▸ **Passage**:
________

MAC tournament champions

NCAA tournament, First Round
- Conference: Mid-American Conference
- East Division
- Record: 20–15 (10–8 MAC)
- Head coach: Nate Oats (1st season);
- Assistant coaches: Jim Whitesell (1st season); Bryan Hodgson (1st season); Donyell Marshall (1st season);
- Home arena: Alumni Arena

= 2015–16 Buffalo Bulls men's basketball team =

American college basketball season

The 2015–16 Buffalo Bulls men's basketball team represented the University at Buffalo during the 2015–16 NCAA Division I men's basketball season. The Bulls, led by first-year head coach Nate Oats, played their home games at Alumni Arena as members of the East Division of the Mid-American Conference. They finished the season 20–15, 10–8 in MAC play to finish in a tie for third place in the East Division and third place overall. They defeated Miami (OH), Ohio, and Akron to be champions of the MAC tournament and earn the conference's automatic bid to the NCAA tournament. In their second consecutive trip to the NCAA Tournament, they lost to Miami (FL) in the first round.

________

▸ **What is needed**: List the assistant coaches named in the text about the 2015–16 Buffalo Bulls men's basketball team.

▸ **Data**:
________

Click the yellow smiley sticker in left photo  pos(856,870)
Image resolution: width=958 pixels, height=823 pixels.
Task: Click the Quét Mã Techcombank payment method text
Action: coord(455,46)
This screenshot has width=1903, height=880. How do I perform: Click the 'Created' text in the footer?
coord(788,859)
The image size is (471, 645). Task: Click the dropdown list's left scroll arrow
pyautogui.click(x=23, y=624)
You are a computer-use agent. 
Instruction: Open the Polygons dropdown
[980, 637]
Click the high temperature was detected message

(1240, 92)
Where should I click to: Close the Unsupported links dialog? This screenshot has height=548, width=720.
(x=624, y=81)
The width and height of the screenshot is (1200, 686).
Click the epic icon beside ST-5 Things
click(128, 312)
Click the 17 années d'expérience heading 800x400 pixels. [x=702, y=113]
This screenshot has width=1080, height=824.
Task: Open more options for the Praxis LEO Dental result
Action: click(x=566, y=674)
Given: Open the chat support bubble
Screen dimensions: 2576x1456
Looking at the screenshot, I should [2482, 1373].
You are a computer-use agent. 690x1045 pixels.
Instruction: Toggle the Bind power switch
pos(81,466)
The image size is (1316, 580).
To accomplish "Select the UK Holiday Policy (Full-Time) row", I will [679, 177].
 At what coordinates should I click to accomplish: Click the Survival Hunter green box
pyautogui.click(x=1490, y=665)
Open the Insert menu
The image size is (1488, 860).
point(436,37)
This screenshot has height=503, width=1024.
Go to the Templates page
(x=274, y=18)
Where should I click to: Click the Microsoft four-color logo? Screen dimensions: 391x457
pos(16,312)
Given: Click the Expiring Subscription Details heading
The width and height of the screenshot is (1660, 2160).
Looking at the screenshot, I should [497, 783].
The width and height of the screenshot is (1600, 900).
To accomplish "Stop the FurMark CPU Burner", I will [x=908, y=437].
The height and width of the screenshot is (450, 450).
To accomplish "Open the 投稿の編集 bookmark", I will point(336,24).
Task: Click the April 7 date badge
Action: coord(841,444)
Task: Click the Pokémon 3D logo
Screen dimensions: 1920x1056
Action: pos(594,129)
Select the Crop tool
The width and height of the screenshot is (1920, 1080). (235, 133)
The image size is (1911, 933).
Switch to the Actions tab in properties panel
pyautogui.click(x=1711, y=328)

________

▸ **Reply to the task**: Jim Whitesell, Bryan Hodgson, Donyell Marshall